海洋には炭素が貯蔵されているが、気候系からどれだけの量の炭素が恒久的に除去されているのかは、いまだに不明である。過去150年間で、海洋は人間が発生させたすべての二酸化炭素の半分を吸収している。これは海洋の酸性化をもたらし、それは急速に進み、海洋生物を脅かしている。また進行中の海洋の温暖化が、二酸化炭素を吸収する能力を低下させている。

サンゴ礁は、この酸性化とその周辺の水温上昇によって被害を受けている。サンゴは重要な生息環境を提供しており、この地球上で最も豊かな生物多様性の一部を保持しており、何億人もの人々がサンゴに食料、漁業、観光収入、さらには暴風雨からの防護を頼っている。
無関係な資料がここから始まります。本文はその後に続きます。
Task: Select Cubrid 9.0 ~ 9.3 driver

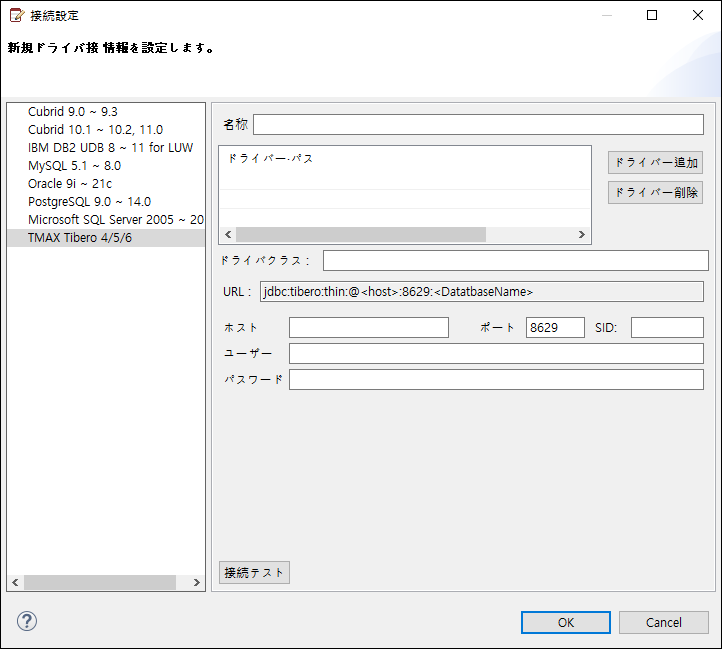Action: 73,112
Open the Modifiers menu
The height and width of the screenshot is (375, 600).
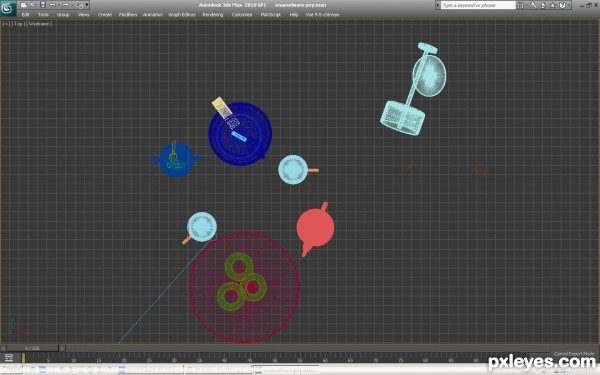[128, 15]
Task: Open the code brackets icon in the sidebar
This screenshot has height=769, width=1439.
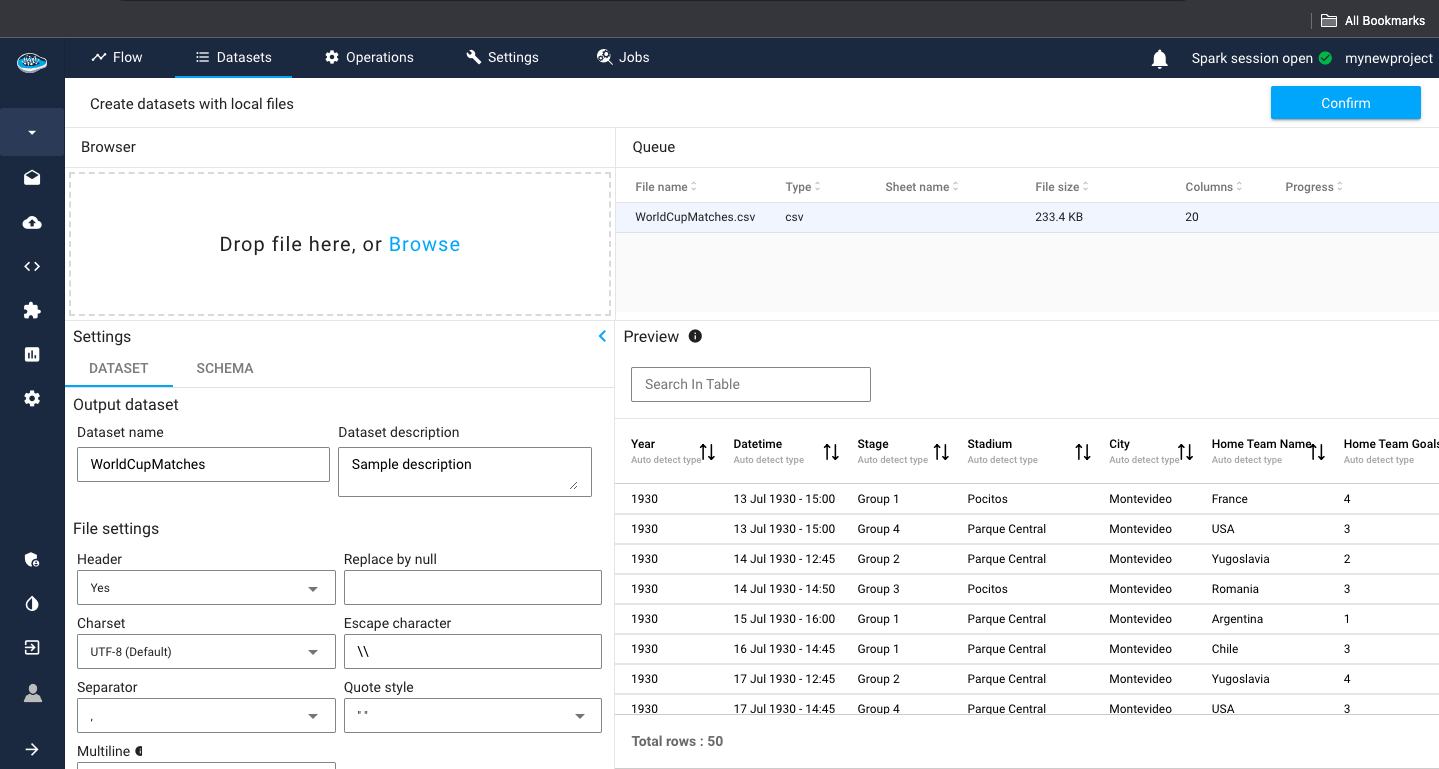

英国では、気候変動に関する政府間パネルによる最近の特別報告、特に気温上昇を1.5℃に制限できたとしても、サンゴ礁の70%が消滅するとの予測に、懸念を抱いている。もし2℃上昇すると、事実上すべてのサンゴ礁が失われることになる。

英国は最近、ブルー・カーボン(海洋で生息する生物によって吸収・固定される炭素)国際パートナーシップ(IPBC)に参加して、海や沿岸の生態系に貯蔵される炭素の重要性についての理解、およびこれらの貴重な生息地を監視、管理、評価するための政策に関する知識を深めている。

(上記のような状況を述べた上で、同博士は講演の最後を次のように結んでいる)

科学は行動を起こす拍車となるが、それには膨大な規模の政治的意思が必要になる。我々が享受してきたカーボン・ベースの発展の結果と、それらの利益を全世界の人々のために確保しようとする試みとの間のバランスをとる必要があるため、これは困難な課題である。

より良い海洋環境を築くために我々が協力してなすべきこととして、次の事項がある。

・海洋観測に関する地球規模での協力関係を強化するべく、優れた協力事例を構築すること
・科学界を超えて科学の卓越性を促進すること
・海洋・気候科学研究の重要性とそれが気候対策において果たす役割を認識すること

[DW編集局]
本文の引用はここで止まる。